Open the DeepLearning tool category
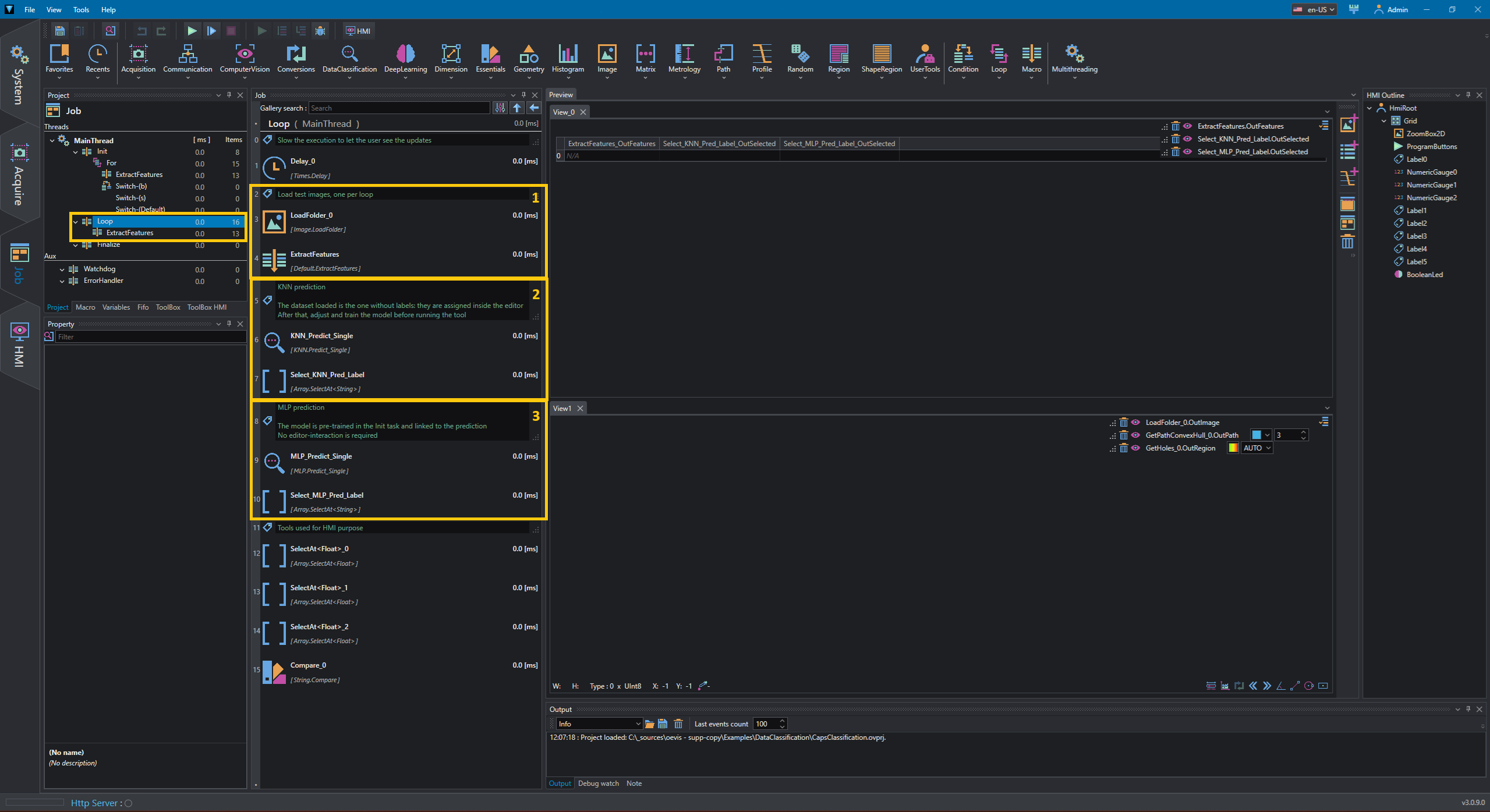 405,59
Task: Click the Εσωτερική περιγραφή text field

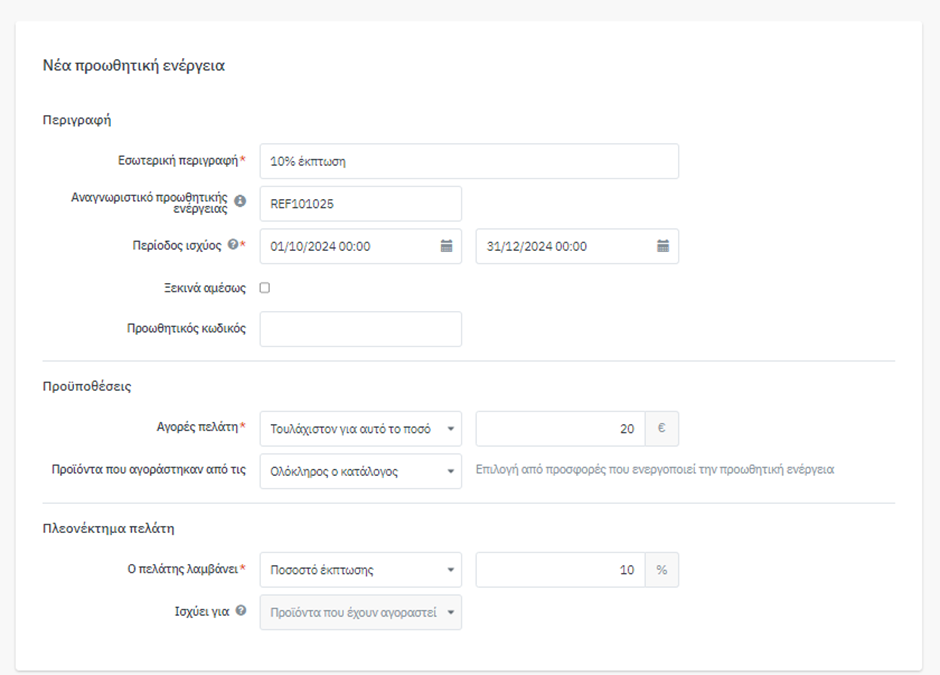Action: 469,161
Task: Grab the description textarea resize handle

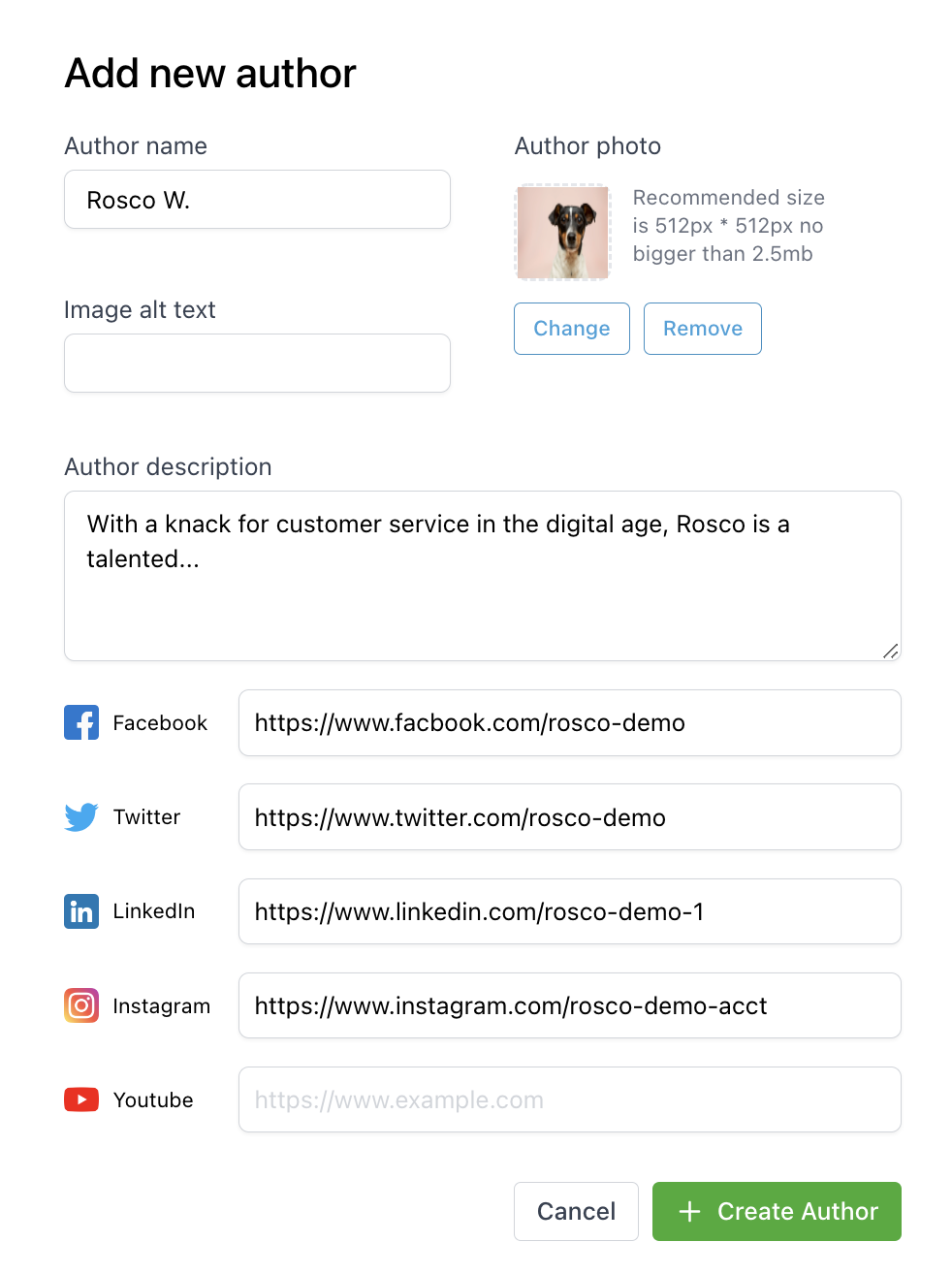Action: tap(890, 651)
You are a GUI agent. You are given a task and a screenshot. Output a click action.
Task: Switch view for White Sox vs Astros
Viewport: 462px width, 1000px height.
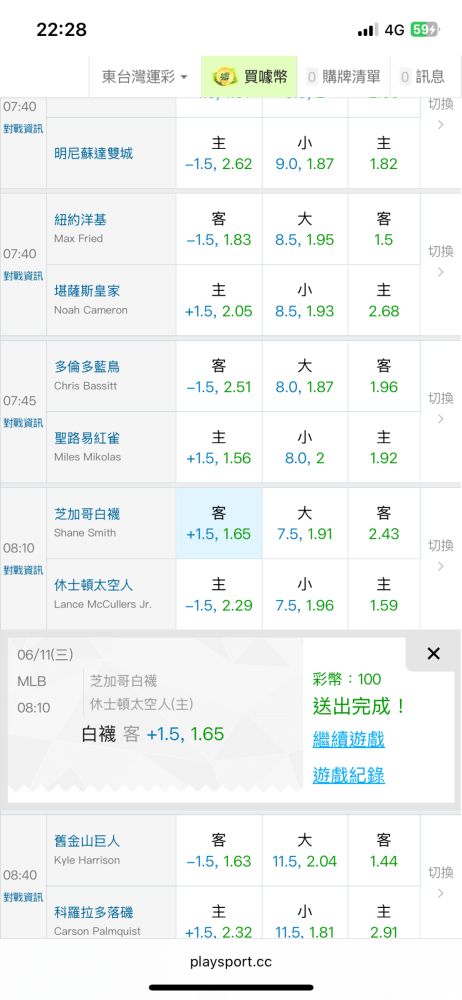point(440,555)
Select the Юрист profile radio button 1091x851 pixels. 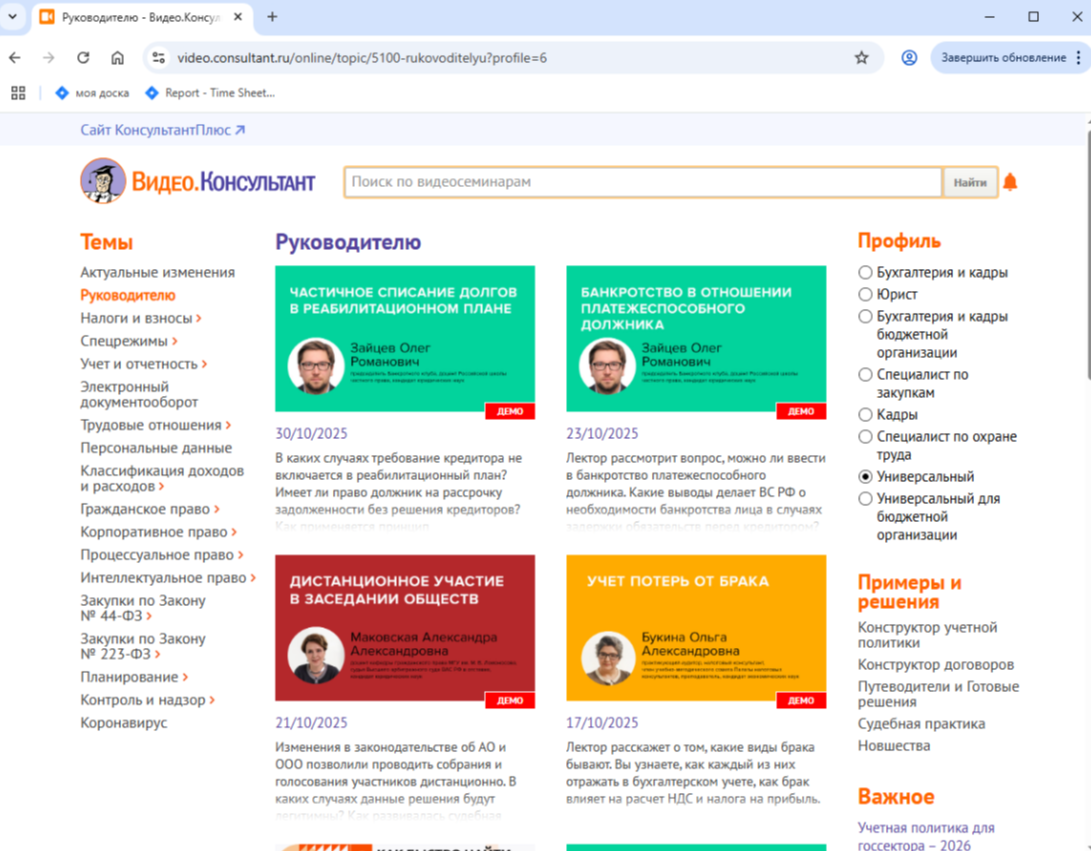(x=866, y=295)
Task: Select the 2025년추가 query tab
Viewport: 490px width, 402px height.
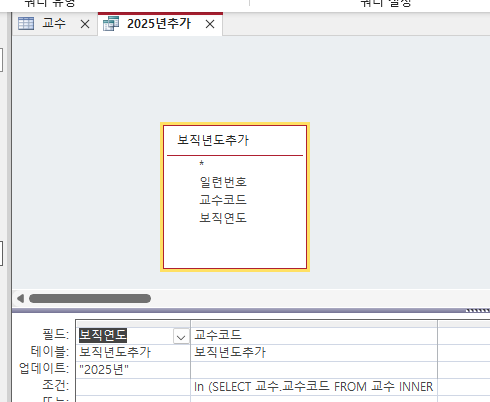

.....

## What is being asked
Could you write out, word for word, the lines from the one containing "Task: Select the 2025년추가 query tab" through the last line of the records, leaving out the pictures?

## Response to the task
Task: Select the 2025년추가 query tab
Viewport: 490px width, 402px height.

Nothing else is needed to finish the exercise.